── Records

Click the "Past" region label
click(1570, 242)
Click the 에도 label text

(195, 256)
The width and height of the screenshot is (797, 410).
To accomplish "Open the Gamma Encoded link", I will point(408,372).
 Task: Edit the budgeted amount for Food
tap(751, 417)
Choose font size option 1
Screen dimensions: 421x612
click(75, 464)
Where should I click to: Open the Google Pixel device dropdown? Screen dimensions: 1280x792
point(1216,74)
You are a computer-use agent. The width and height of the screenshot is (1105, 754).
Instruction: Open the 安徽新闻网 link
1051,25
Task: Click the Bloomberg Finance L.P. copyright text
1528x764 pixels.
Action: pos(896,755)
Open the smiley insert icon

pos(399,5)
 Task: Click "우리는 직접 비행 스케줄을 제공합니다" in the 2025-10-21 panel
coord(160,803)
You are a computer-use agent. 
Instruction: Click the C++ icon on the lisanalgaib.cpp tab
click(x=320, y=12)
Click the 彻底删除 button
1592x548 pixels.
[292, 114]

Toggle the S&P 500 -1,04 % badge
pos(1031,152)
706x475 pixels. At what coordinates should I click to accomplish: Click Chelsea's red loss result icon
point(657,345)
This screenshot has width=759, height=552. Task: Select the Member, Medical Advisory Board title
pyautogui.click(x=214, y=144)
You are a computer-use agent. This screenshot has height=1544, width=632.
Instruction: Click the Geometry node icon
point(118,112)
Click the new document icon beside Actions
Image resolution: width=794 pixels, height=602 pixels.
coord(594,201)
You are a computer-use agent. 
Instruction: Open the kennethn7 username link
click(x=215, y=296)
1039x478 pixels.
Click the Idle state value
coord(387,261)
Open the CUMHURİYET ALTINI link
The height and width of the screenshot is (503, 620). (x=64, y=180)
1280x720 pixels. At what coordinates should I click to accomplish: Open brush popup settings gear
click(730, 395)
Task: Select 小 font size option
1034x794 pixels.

────

• [What is needed]: An exact repeat of the whole listing above is needed; write it out now.

• [Response area]:
Click the "Past" region label
click(1570, 242)
Click the 에도 label text

(195, 256)
The width and height of the screenshot is (797, 410).
To accomplish "Open the Gamma Encoded link", I will point(408,372).
 Task: Edit the budgeted amount for Food
tap(751, 417)
Choose font size option 1
Screen dimensions: 421x612
click(75, 464)
Where should I click to: Open the Google Pixel device dropdown? Screen dimensions: 1280x792
point(1216,74)
You are a computer-use agent. The width and height of the screenshot is (1105, 754).
Instruction: Open the 安徽新闻网 link
1051,25
Task: Click the Bloomberg Finance L.P. copyright text
1528x764 pixels.
Action: pos(896,755)
Open the smiley insert icon

pos(399,5)
 Task: Click "우리는 직접 비행 스케줄을 제공합니다" in the 2025-10-21 panel
coord(160,803)
You are a computer-use agent. 
Instruction: Click the C++ icon on the lisanalgaib.cpp tab
click(x=320, y=12)
Click the 彻底删除 button
1592x548 pixels.
[292, 114]

Toggle the S&P 500 -1,04 % badge
pos(1031,152)
706x475 pixels. At what coordinates should I click to accomplish: Click Chelsea's red loss result icon
point(657,345)
This screenshot has width=759, height=552. Task: Select the Member, Medical Advisory Board title
pyautogui.click(x=214, y=144)
You are a computer-use agent. This screenshot has height=1544, width=632.
Instruction: Click the Geometry node icon
point(118,112)
Click the new document icon beside Actions
Image resolution: width=794 pixels, height=602 pixels.
coord(594,201)
You are a computer-use agent. 
Instruction: Open the kennethn7 username link
click(x=215, y=296)
1039x478 pixels.
Click the Idle state value
coord(387,261)
Open the CUMHURİYET ALTINI link
The height and width of the screenshot is (503, 620). (x=64, y=180)
1280x720 pixels. At what coordinates should I click to accomplish: Open brush popup settings gear
click(730, 395)
Task: Select 小 font size option
1034x794 pixels.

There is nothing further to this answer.